2. However, clause 1.1. of the contract stipulated that the period of validity is “unless extended automatically by the Club due to international competitions and for the term in which the Club continues to participate in such international competitions.”
3. Clause 1.1. of the contract further specified that “The Club shall have two separate and independent exclusive and irrevocable options to renew the Term herein for additional independent Seasons (the "Additional Seasons") under the same terms and conditions as the previous Seasons. The option shall be deemed automatically exercised unless the Club notifies player at any time during the Term its intentions not to renew the Term herein. In the event the Club does not notify the player otherwise, then such Additional Season(s) shall automatically begin on the date the then current Season ends and shall be for a new Season period.”
4. In accordance with Exhibit B to the employment contract, the Player was entitled to receive from the Club the amount of EUR 1,400 per month.
5. In addition, clause 4 of the Exhibit stated the following:
“4. Accommodation: ____X___ (YES) I (NO). In the event that accommodation is agreed, the Player shall receive the residential accommodation during the Season provided by the Club, which will be shared with other players and as determined by the Club's sole discretion. Any living expenses such as water. electricity. Internet. Cleaning etc. shall be at all times of the responsibility of the Player. and not the Club. and the Club shall have the right any of these expenses is charged to the Club to withhold from Player's salary the necessary amount to pay such expenses off.”

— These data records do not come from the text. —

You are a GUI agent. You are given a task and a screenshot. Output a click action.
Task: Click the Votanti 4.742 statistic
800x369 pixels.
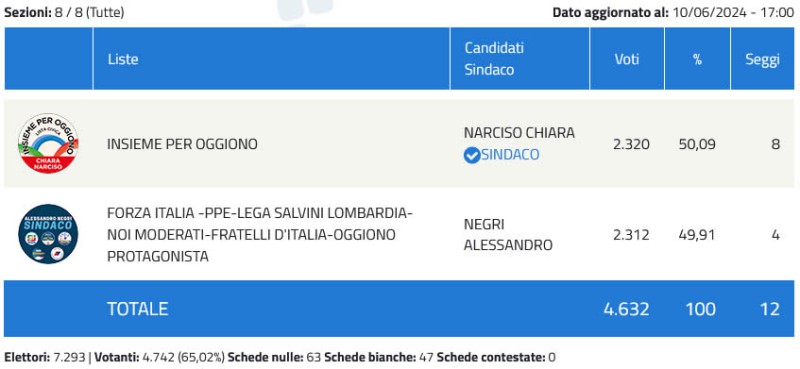coord(153,357)
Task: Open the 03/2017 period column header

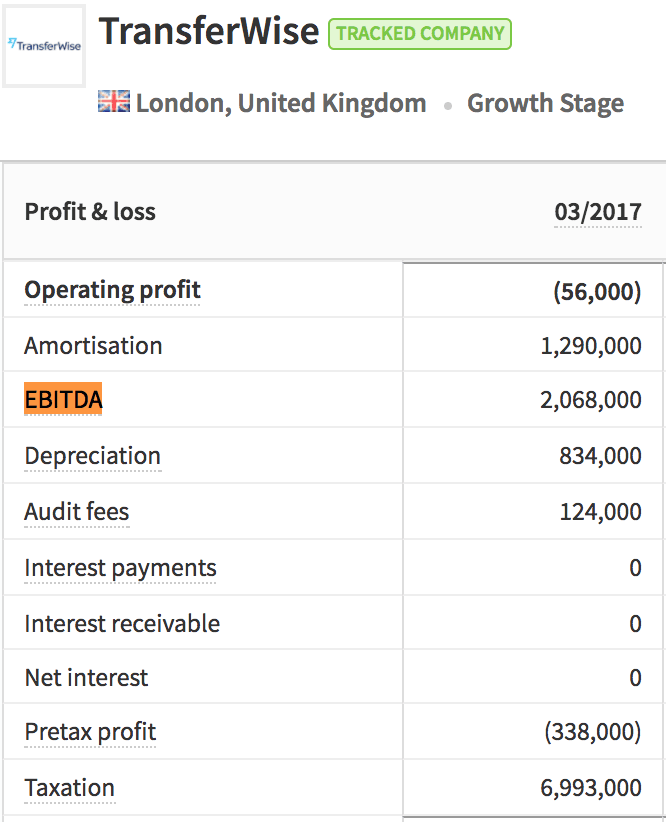Action: click(598, 212)
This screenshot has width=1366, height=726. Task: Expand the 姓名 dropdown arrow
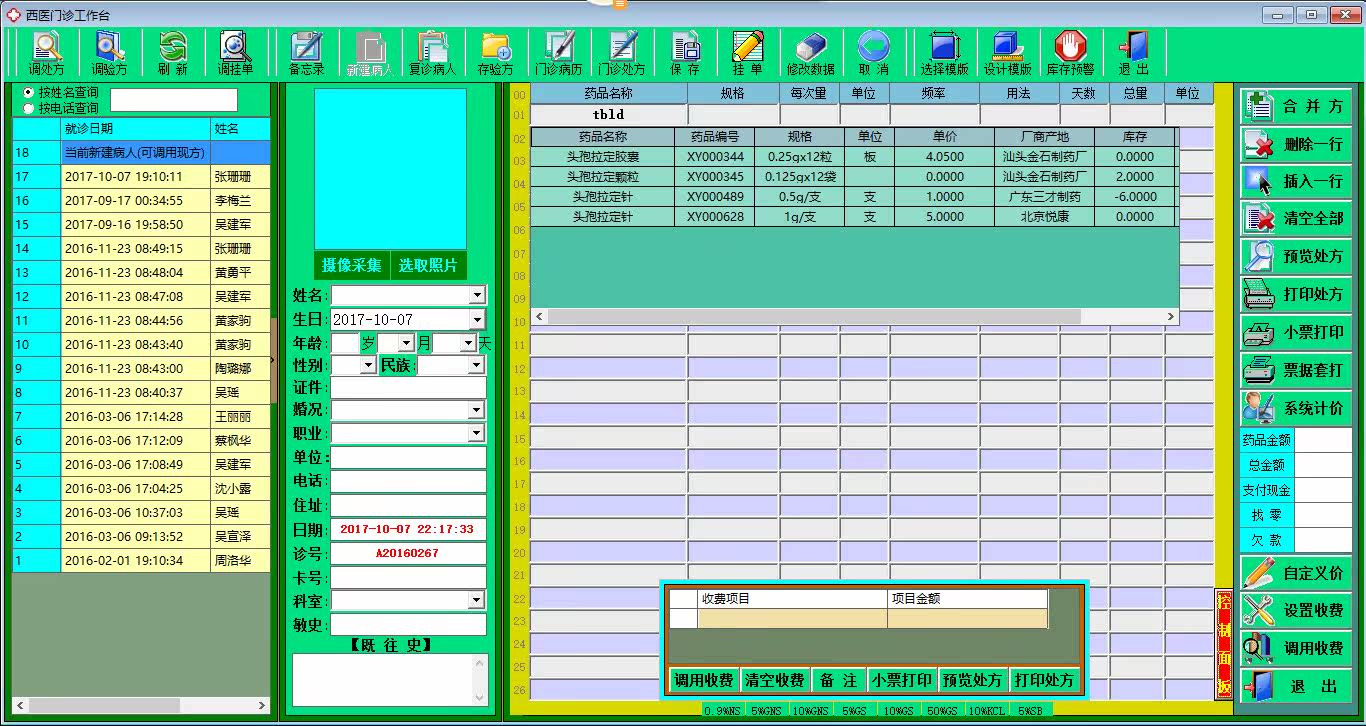(x=477, y=295)
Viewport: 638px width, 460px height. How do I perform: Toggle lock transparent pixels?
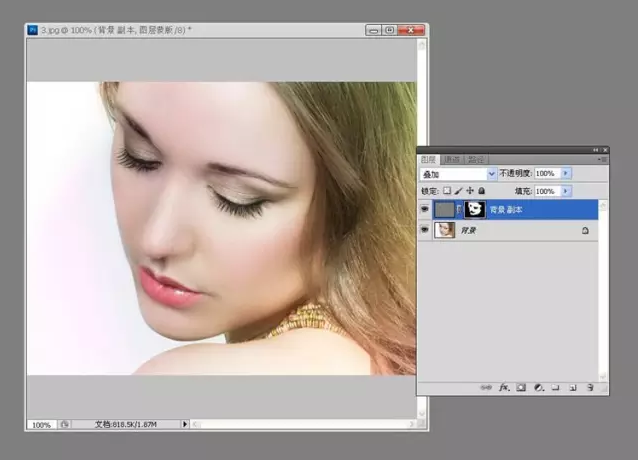point(446,190)
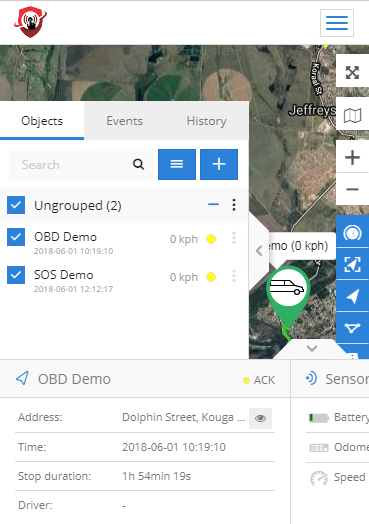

6. On 9 August 2019, the club sent a letter to the player with, inter alia, the following contents:
“On May 4, 2019, you and several other players participated in a "sit-down" on the pitch in the first minutes of Mons Calpe's match vs. Gibraltar United. In addition, you displayed anti-competitive attitude and behavior in both training and official matches throughout the 2018-19 season, including unexcused absences and insubordination both individually and in conjunction with other players.
(…)
These events and your irresponsible acts have damaged the image, prestige and reputation of the Club and the Gibraltarian Football Association. Such behavior is absolutely prohibited, not only by your player contract, but also the regulations of the GFA, UEFA and FIFA
(…)
Therefore, in addition to the termination or non-renewal of your player contract, the Club determined that it was justified in filing for damages of three (3) months' salary for economic, sporting and reputational losses and for applicable additional charges (such as accommodation and air travel) that were not in your contract, but which the Club may have furnished as a positive gesture to you. Despite these potential actions against you, the Club has paid the FULL and ENTIRE salary you are due, as set forth in your contract.”

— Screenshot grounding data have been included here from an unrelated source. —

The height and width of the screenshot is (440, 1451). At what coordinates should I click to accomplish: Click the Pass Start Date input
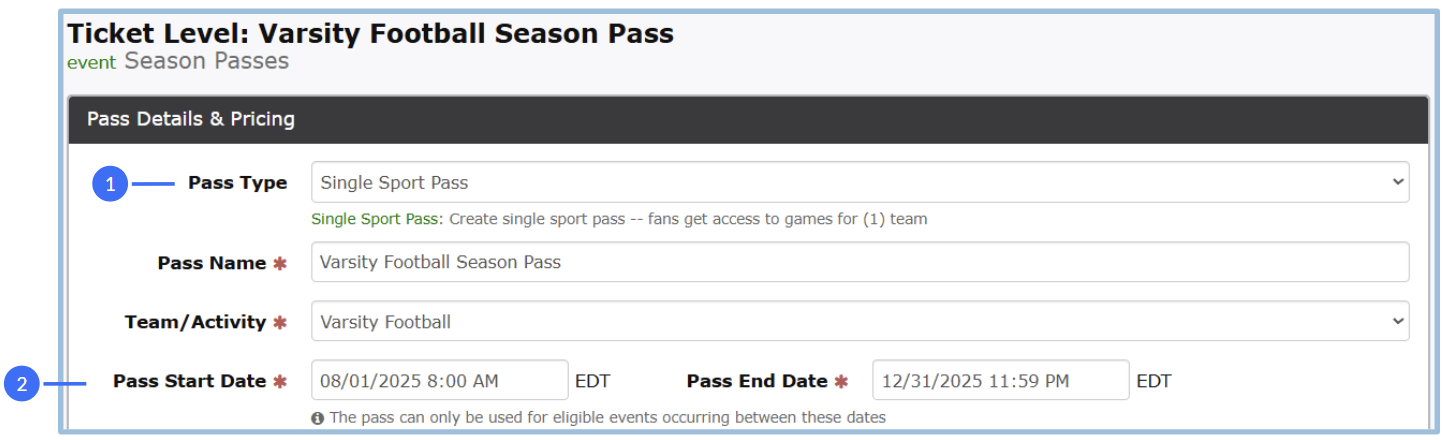(x=440, y=381)
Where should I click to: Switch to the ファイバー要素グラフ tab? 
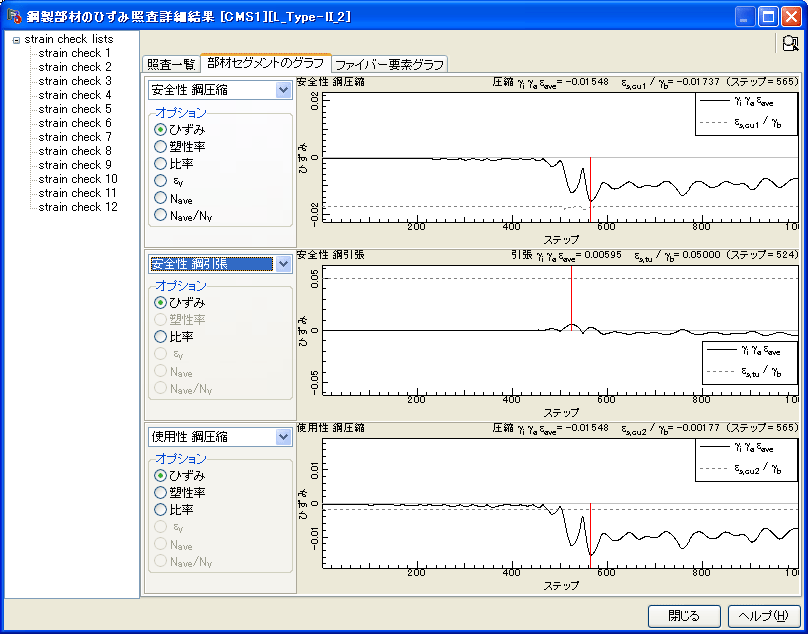click(x=389, y=64)
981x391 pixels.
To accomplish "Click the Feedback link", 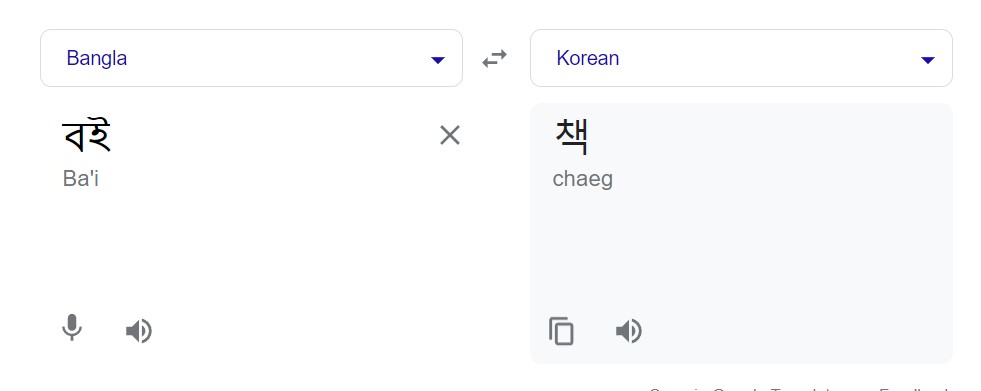I will pyautogui.click(x=916, y=388).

7. The player lodged a claim before FIFA against the club for outstanding salaries and breach of contract without just cause, detailed as follows:
- EUR 6,042.45 as outstanding remuneration corresponding to the economic difference of thirty six (36) euros due for the February’s salary, as well as to four (4) months (January, May, June and July 2019) and nine (9) days (August 2019) for services which the Player had already rendered, plus 5% interest p.a. as from the due dates;
o The player specifically detailed this outstanding amount as follows:
o EUR 36 as the salary of February 2019 + 5% interest p.a. as from 1 March 2019;
o EUR 1,400 as the salary of January 2019 + 5% interest p.a. as from 1 June 2019;
o EUR 1,400 as the salary of May 2019 + 5% interest p.a. as from 1 June 2019:
o EUR 1,400 as the salary of June 2019 + 5% interest p.a. as from 1 July 2019;
o EUR 1,400 as the salary of July 2019 + 5% interest p.a. as from 1 August 2019;
o EUR 406,45 as the salary of nine (9) days of August of 2019 + 5% interest p.a. as from August 10th, 2019.

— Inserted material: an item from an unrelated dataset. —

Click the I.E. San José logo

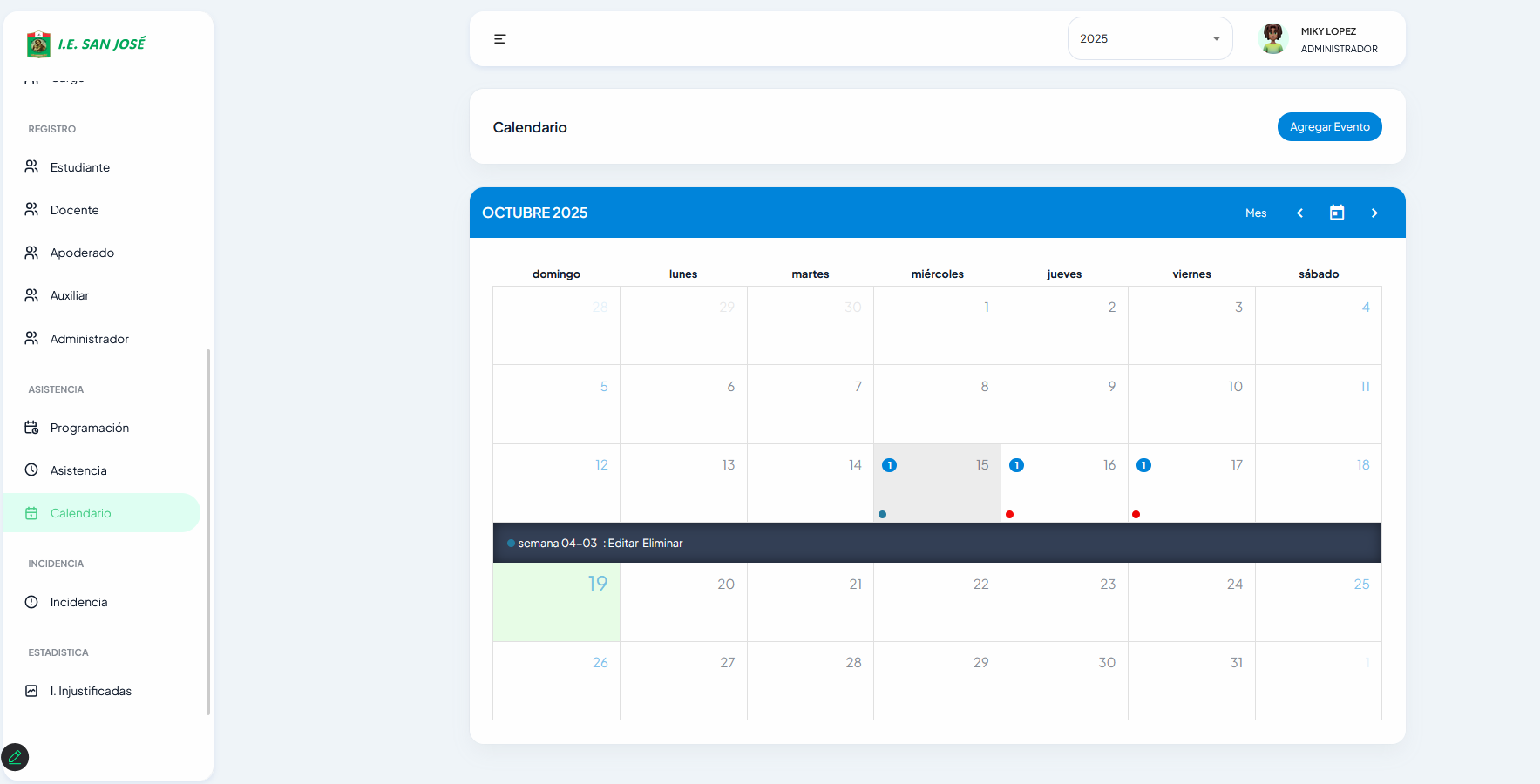pyautogui.click(x=85, y=44)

- EUR 13,593,54 as compensation for breach of contract without just cause, plus 5% interest p.a as from the 10th August 2019, further detailed as follows:
- EUR 993,54 for the twenty-two (22) days of August 2019;
- EUR 12,600 for the monthly payments as from September 2019 until May 2020;
- EUR 1,600, as accommodation expenses, from August until November (4*400).
- an amount that the Chamber is requested to determine according to FIFA travel, for his return ticket to Argentina (note: the player attached boarding passes for a flight on 22 November 2019 for the journey Barcelona-London-Buenos Aires);
EUR 8,400, corresponding to an additional sum equivalent to six months of salaries.
8. According to the player, the club “took the decision” not to pay the player’s salaries of January 2019 and of May 2019 onwards, for a total of four (4) months and nine (9) days, and also, it performed only a partial payment of February 2019’s salary.
9. On 4 May 2019, the player participated in a “stage sit-down protest over unpaid wages”.
10. The player further specified that, by 31 May 2019, no notification of the termination of the contract was sent by either party, and therefore the contract should have been extended for the next season.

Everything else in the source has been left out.